Objectif » Citez intégralement, sans aucune modification, le texte consacré à l'homosexualité et à l'homophobie.

Texte source »
Homosexualité et homophobie - petit cours en forme de manifeste rationaliste

Le titre de ce petit opuscule est trompeur : il ne s'agit pas d'éducation sexuelle au sens large, mais bien de l'intégration des amours homosexuelles à l'éducation sexuelle telle qu'on la trouve en fin de lycée et plus probablement à la fac au Québec. Et, au vu de l'état encore sensible de la question, le premier pas à faire est de la ramener dans le champ de la réflexion au travers d'une défense en bonne et due forme, sous l'angle de sa normalité, de ses possibles causes, et de l'inanité de ses détracteurs. D'où que ce texte prenne souvent la forme d'un texte de combat, engagé, résolu dans ses outils idéologiques.


Tout ceci est à mon sens important, pour une société qui se voudrait inclusive. D'une part par simple soucis d'équité, d'autre part parce que les comportements qu'on croit minoritaires/déviants enseignent toujours quelque chose sur ceux qu'on pense majoritaires/normaux, enfin parce que les jeunes LGB (et T, mais l'auteur n'aborde pas cette question) sont plus soumis aux pensées suicidaires et aux passages à l'acte que les jeunes de leur génération.


C'est la question de la normalité, la plus souvent posée, qui guide le propos et segmente la première partie de l'ouvrage.

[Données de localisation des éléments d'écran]
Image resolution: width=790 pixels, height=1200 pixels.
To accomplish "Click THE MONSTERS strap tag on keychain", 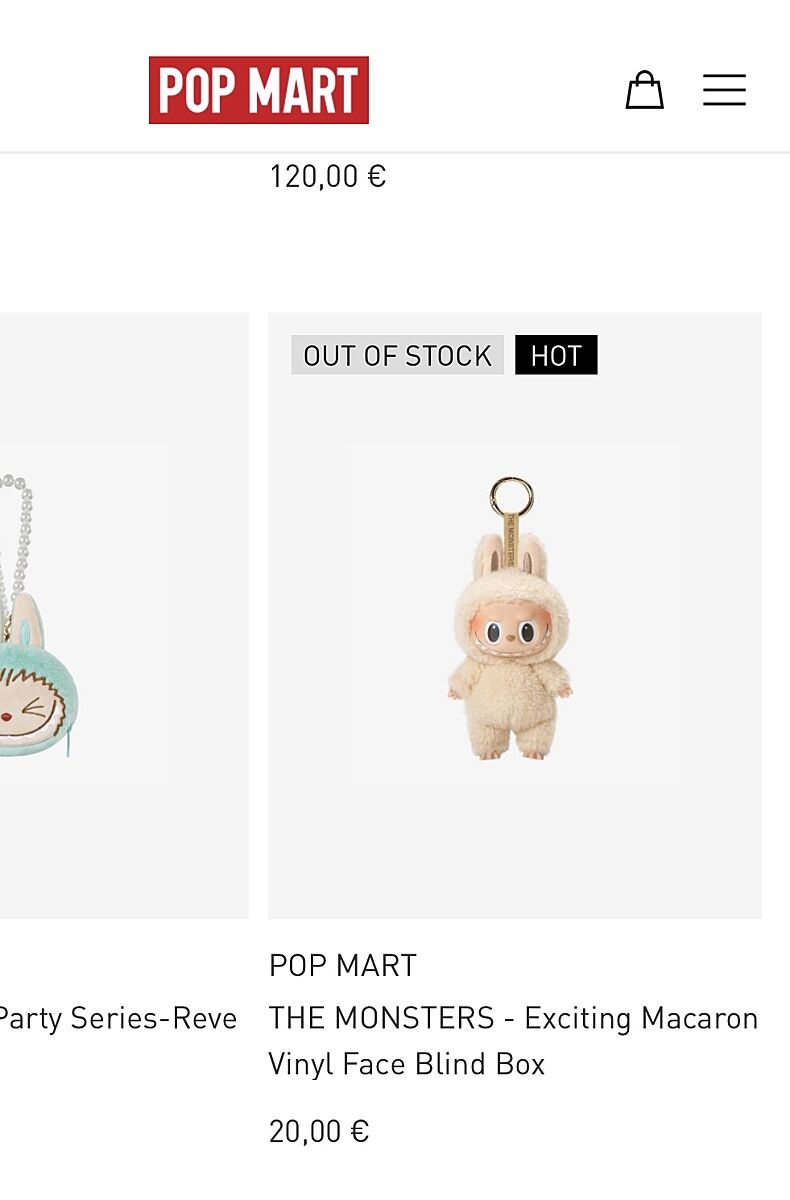I will pyautogui.click(x=510, y=541).
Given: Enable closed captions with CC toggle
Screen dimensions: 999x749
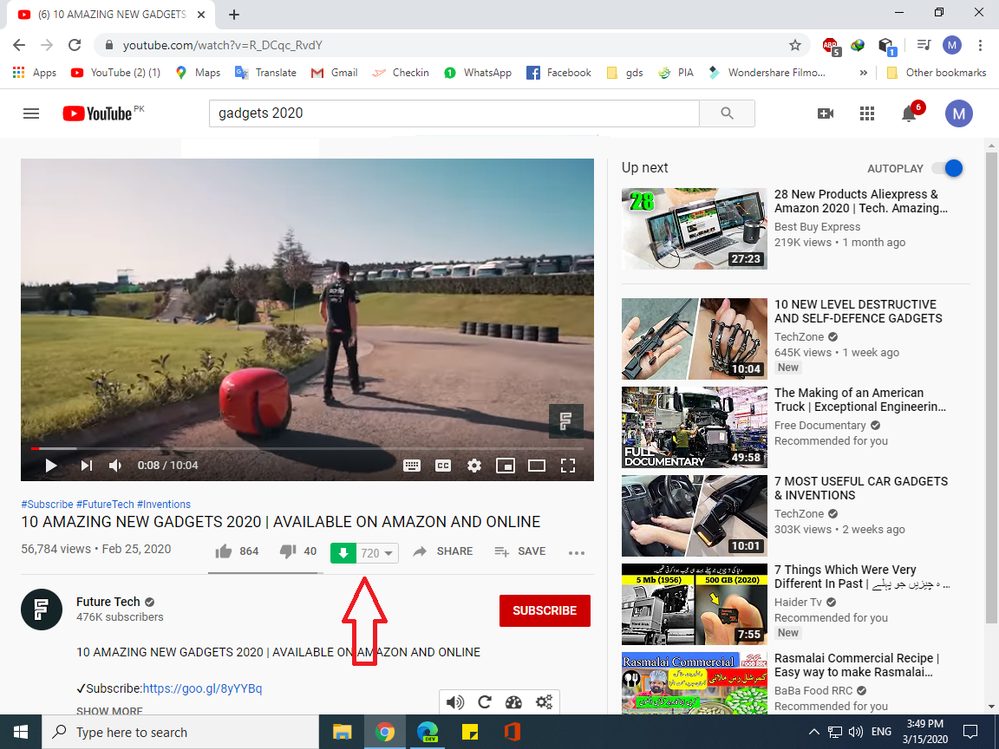Looking at the screenshot, I should pyautogui.click(x=442, y=465).
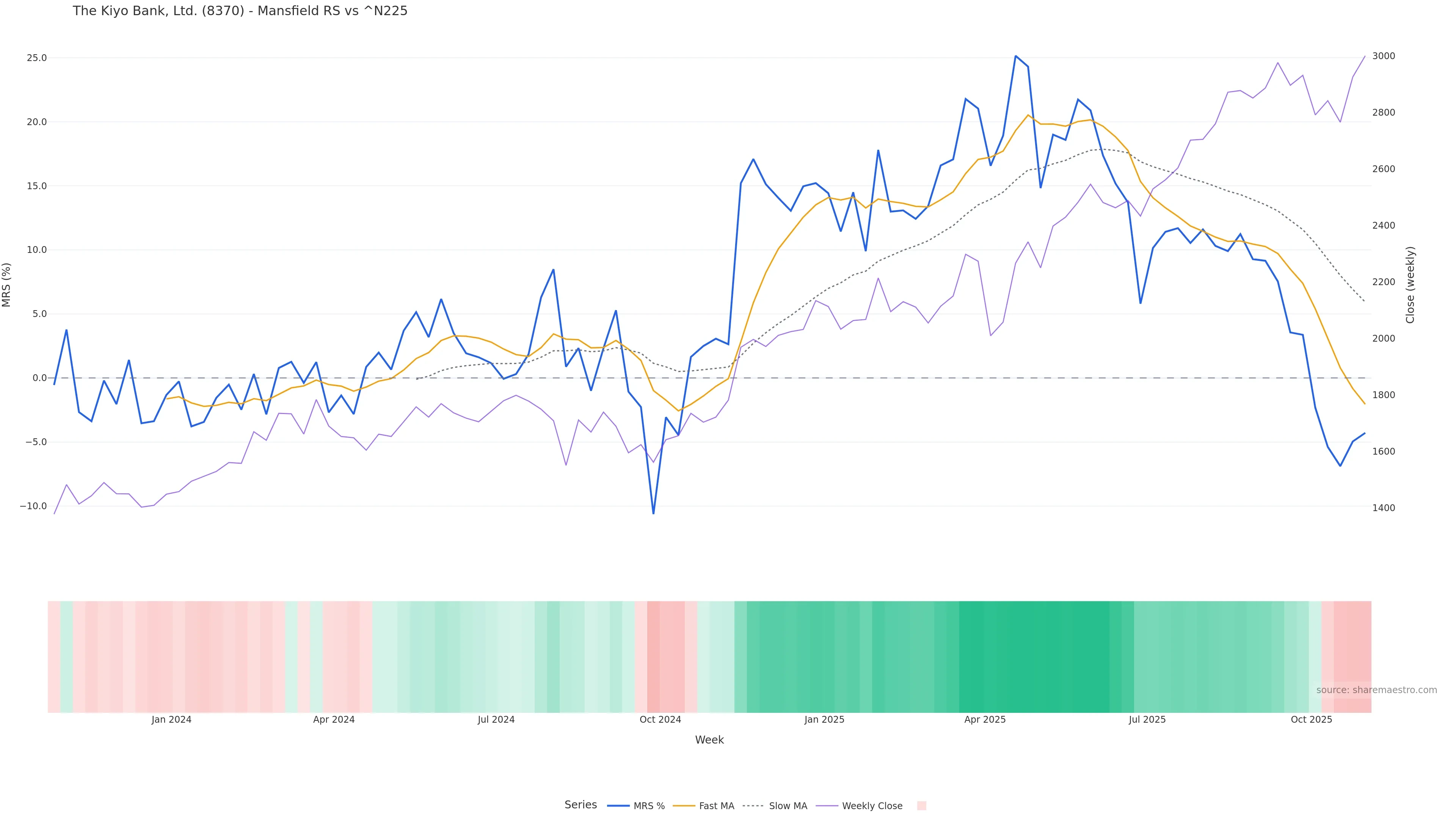Viewport: 1456px width, 819px height.
Task: Click the −10.0 left axis tick label
Action: click(33, 506)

Résultat »
Homosexualité et homophobie - petit cours en forme de manifeste rationaliste

Le titre de ce petit opuscule est trompeur : il ne s'agit pas d'éducation sexuelle au sens large, mais bien de l'intégration des amours homosexuelles à l'éducation sexuelle telle qu'on la trouve en fin de lycée et plus probablement à la fac au Québec. Et, au vu de l'état encore sensible de la question, le premier pas à faire est de la ramener dans le champ de la réflexion au travers d'une défense en bonne et due forme, sous l'angle de sa normalité, de ses possibles causes, et de l'inanité de ses détracteurs. D'où que ce texte prenne souvent la forme d'un texte de combat, engagé, résolu dans ses outils idéologiques.


Tout ceci est à mon sens important, pour une société qui se voudrait inclusive. D'une part par simple soucis d'équité, d'autre part parce que les comportements qu'on croit minoritaires/déviants enseignent toujours quelque chose sur ceux qu'on pense majoritaires/normaux, enfin parce que les jeunes LGB (et T, mais l'auteur n'aborde pas cette question) sont plus soumis aux pensées suicidaires et aux passages à l'acte que les jeunes de leur génération.


C'est la question de la normalité, la plus souvent posée, qui guide le propos et segmente la première partie de l'ouvrage.